--- INSTRUCTIONS TO FOLLOW ---
The records below are to be transcribed exactly as they appear.

--- Stored data ---
▶

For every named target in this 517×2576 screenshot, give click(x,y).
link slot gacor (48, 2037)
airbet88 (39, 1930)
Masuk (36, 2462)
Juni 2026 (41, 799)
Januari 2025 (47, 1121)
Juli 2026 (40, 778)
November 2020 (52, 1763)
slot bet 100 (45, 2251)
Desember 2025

◀

--- WRITTEN SOLUTION ---
For every named target in this 517×2576 screenshot, give click(x,y).
link slot gacor (48, 2037)
airbet88 (39, 1930)
Masuk (36, 2462)
Juni 2026 (41, 799)
Januari 2025 (47, 1121)
Juli 2026 (40, 778)
November 2020 (52, 1763)
slot bet 100 (45, 2251)
Desember 2025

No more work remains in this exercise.